PyTorch implementation of the Region Mutual Information Loss for Semantic Segmentation.

Primary LanguagePythonMIT LicenseMIT

Region Mutual Information loss

PyTorch implementation of the Region Mutual Information Loss for Semantic Segmentation. The purpose of this repository is to provide a faithful and relatively simple implementation of just the RMI loss.

This package is available on PyPI and can be installed via:

pip install rmi-pytorch

Example usage

With logits:

import torch
from rmi import RMILoss

loss = RMILoss(with_logits=True)

batch_size, classes, height, width = 5, 4, 64, 64
pred = torch.randn(batch_size, classes, height, width, requires_grad=True)
target = torch.empty(batch_size, classes, height, width).random_(2)

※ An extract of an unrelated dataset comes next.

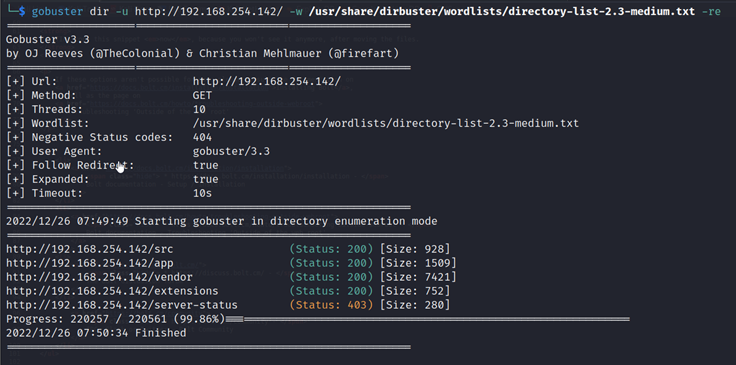The image size is (736, 365).
Task: Click the target URL in the gobuster command
Action: pos(209,11)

output = loss(pred, target)
output.backward()

With probabilities:

import torch
from torch import nn
from rmi import RMILoss

m = nn.Sigmoid()
loss = RMILoss(with_logits=False)

batch_size, classes, height, width = 5, 4, 64, 64
pred = torch.rand(batch_size, classes, height, width, requires_grad=True)
target = torch.empty(batch_size, classes, height, width).random_(2)

output = loss(m(pred), target)
output.backward()

Graphs

Plot of the value of the loss between the prediction and target without the BCE component. Target is a random binary 256x256 matrix. For Random the prediction is a 256x256 matrix of probabilities initialized uniformly at random. For All zero the prediction is a 256x256 matrix with all zeros. For 1- target the prediction is the inverse of the target. The prediction is interpolated with the target by: input_i = (1 - α) * input + α * target.

https://raw.githubusercontent.com/RElbers/region-mutual-information-pytorch/main/imgs/loss.png

Difference between this implementation and the implementation in the official git repository, with EPSILON = 0.0005 and pool='max'.

https://raw.githubusercontent.com/RElbers/region-mutual-information-pytorch/main/imgs/diff.png

Execution time on tensors with batch size of 8 and with 21 classes.

Size This Official
8x21x32x32 6.5722ms 6.3261ms
8x21x64x64 11.8159ms 12.6169ms
8x21x128x128 39.9946ms 40.3798ms
8x21x256x256 160.0352ms 160.9543ms